Figure 2. Extracellular signals regulate the inflammasomes.

Pro-interleukin-1β (pro-IL-1β) and NLRP3 (NOD-, LRR-and pyrin domain-containing 3) expression are induced by transcriptionally active pattern recognition receptors (PRRs) or by cytokine receptors. Furthermore, NLRP3 deubiquitylation by the K63-specific deubiquitinase BRCC3 is c rucial for its activation. Direct contact with mature or memory T cells inhibits the inflammasomes, probably via tumour necrosis factor receptor (TNFR) superfamily interactions. Type I interferons (IFNs) inhibit the transcription of pro-IL-1β , but also upregulate the expression of absent in melanoma 2 (AIM2). Both type I IFNs and IFNγ inhibit NLRP3 through the induction of nitric oxide (NO) via inducible nitric oxide synthase (iNOS), possibly with the requirement of concomitant priming by PRRs.
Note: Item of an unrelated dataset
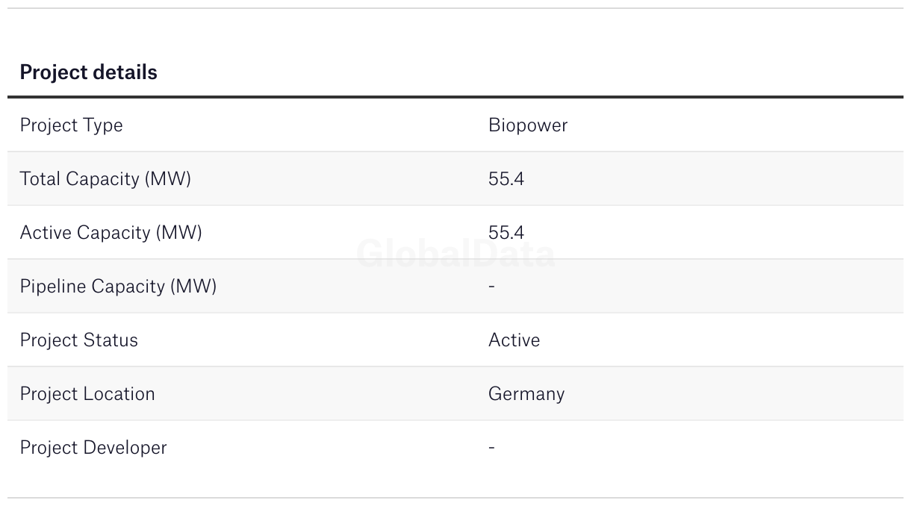911x506 pixels.
Task: Select the Project Location label
Action: pyautogui.click(x=87, y=393)
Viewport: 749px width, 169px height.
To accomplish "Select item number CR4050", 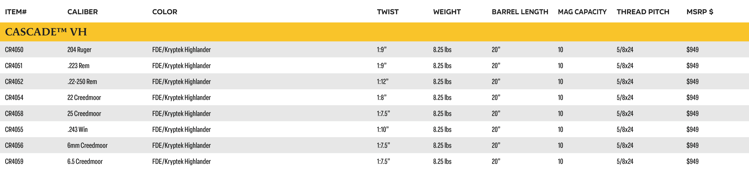I will (14, 50).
Ub shows ubiquitylated proteins. Question marks show pathways that are still speculative. CD40L, CD40 ligand; IFNAR, interferon-α/β receptor; IFNGR, interferon-γ receptor; IL-1R, IL-1 receptor; miR-223, microRNA-223; NLRC4, NOD-, LRR- and CARD-containing 4; ROS, reactive oxygen species; PKCδ, protein kinase Cδ.